[Source data]
● ● ● ● ●

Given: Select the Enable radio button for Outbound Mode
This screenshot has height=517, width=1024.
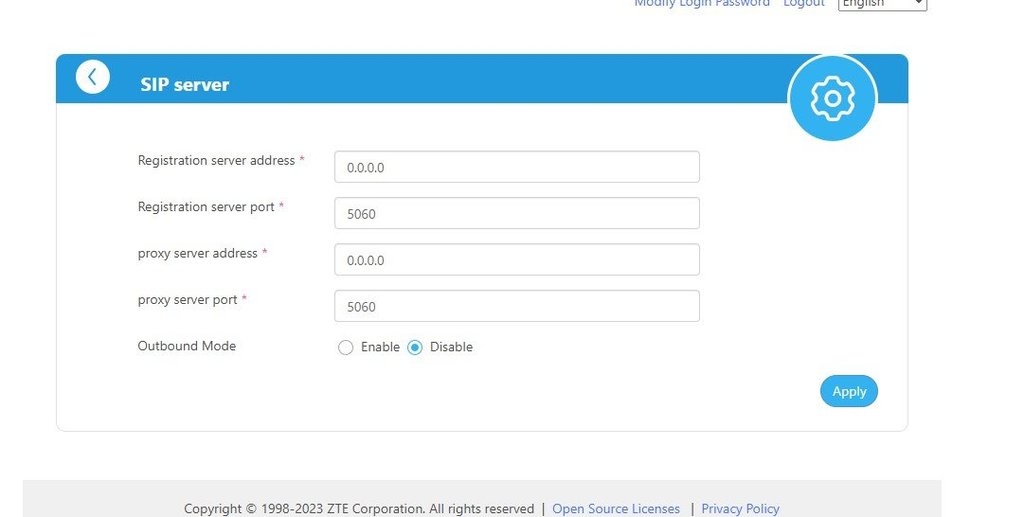Looking at the screenshot, I should coord(346,348).
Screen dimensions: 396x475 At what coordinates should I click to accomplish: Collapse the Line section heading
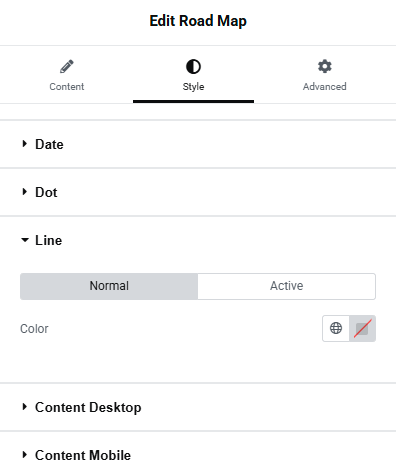point(49,240)
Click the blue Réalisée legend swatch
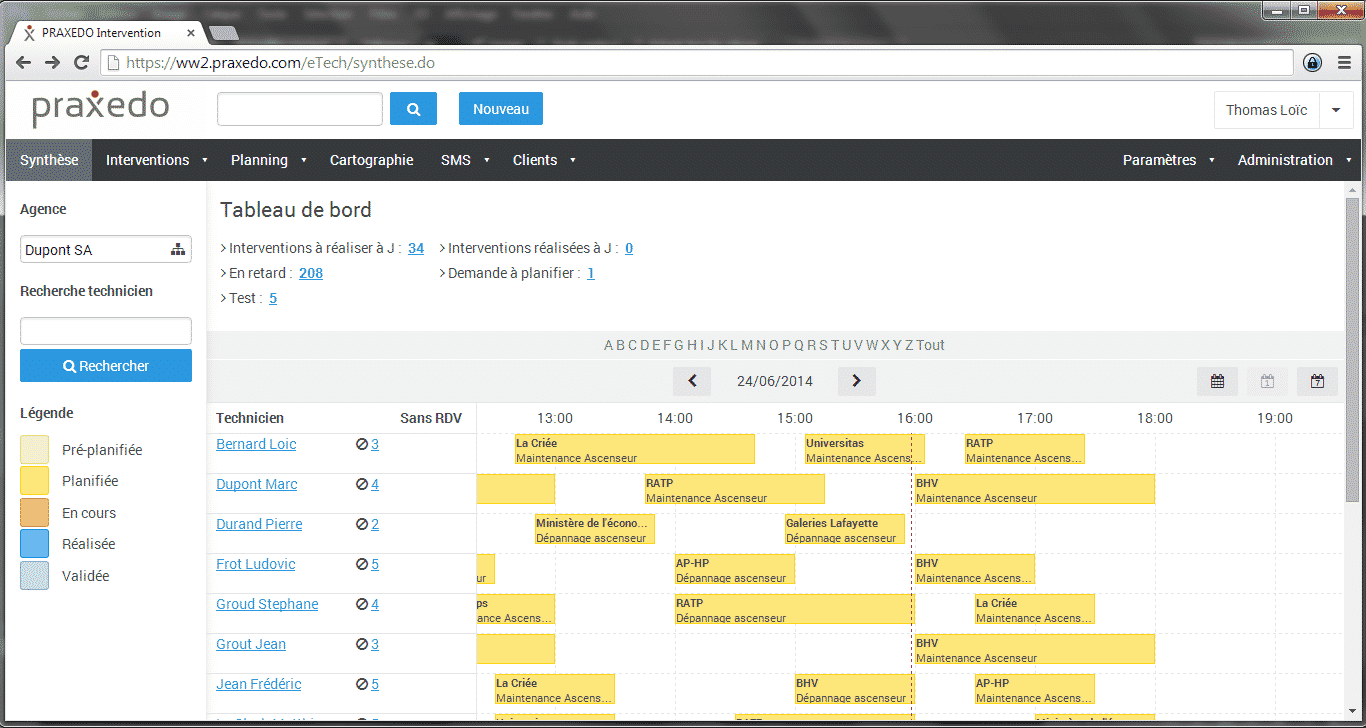Screen dimensions: 1366x728 pos(34,543)
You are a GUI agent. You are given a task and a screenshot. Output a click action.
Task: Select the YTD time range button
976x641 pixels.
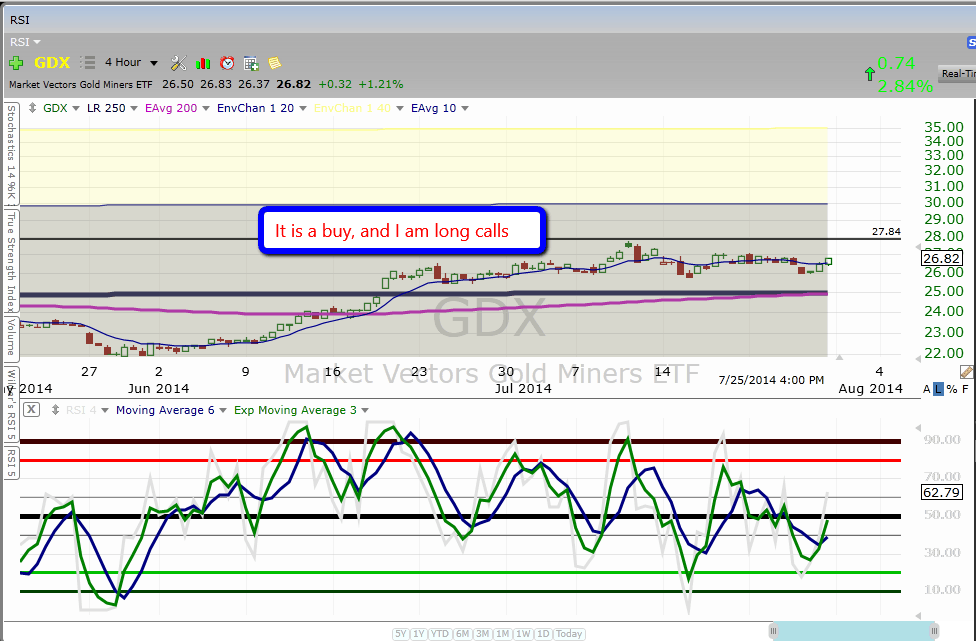[x=440, y=634]
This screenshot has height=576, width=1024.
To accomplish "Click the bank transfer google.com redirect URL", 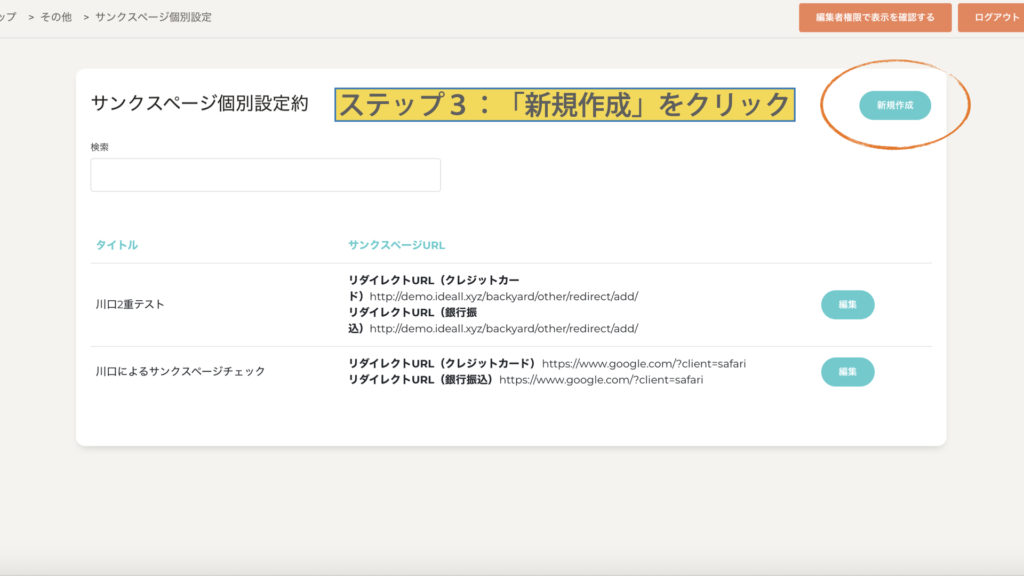I will pos(601,380).
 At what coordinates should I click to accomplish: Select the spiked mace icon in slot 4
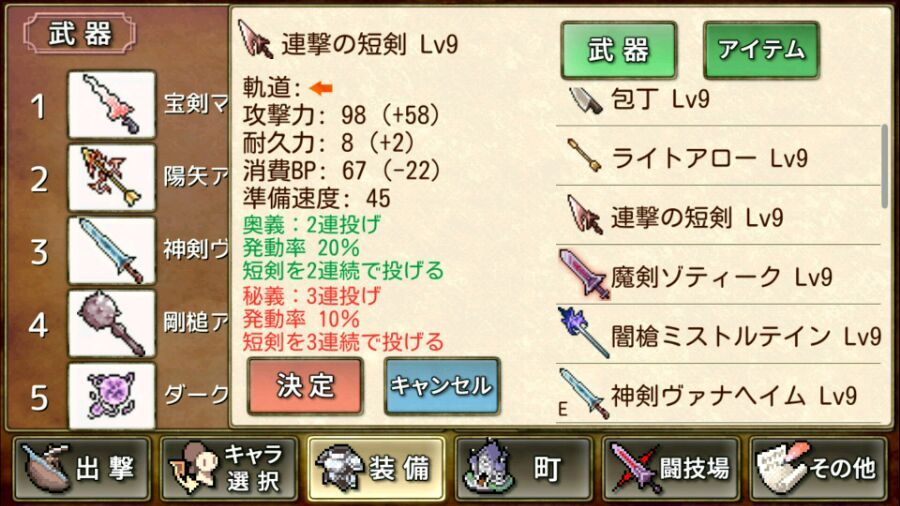(x=111, y=323)
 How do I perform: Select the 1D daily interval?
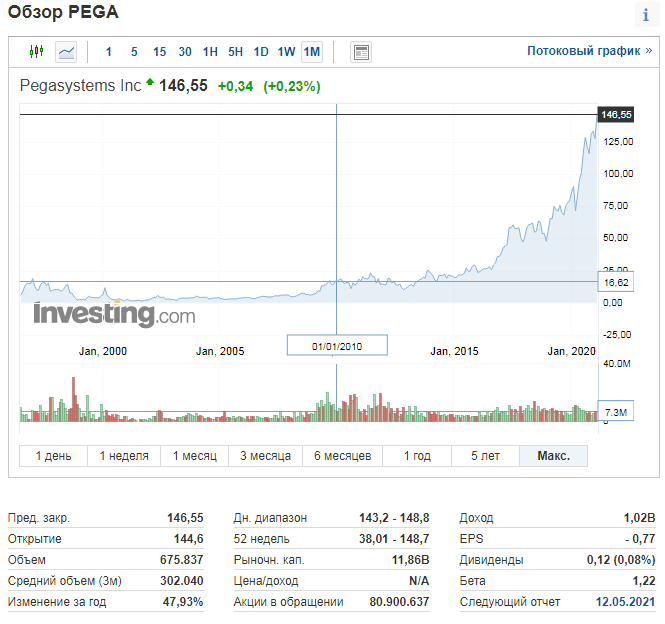[x=261, y=52]
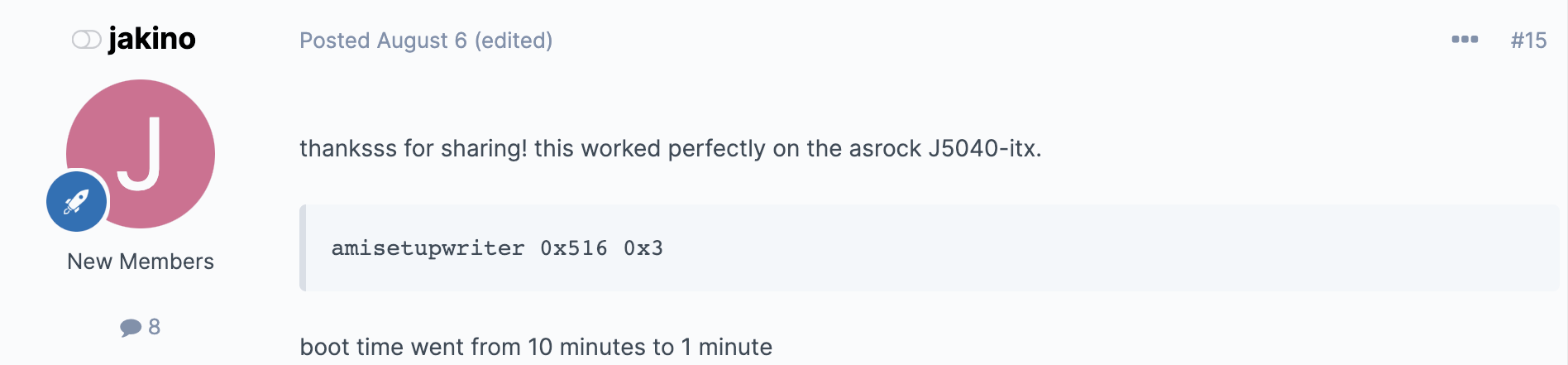Click the word asrock in the post

885,149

● ● ● ● ●

Lines from the entries that contain the string "button" are what must be copied.

Given: Select the Enable radio button for Outbound Mode
Task: Select the YTD time range button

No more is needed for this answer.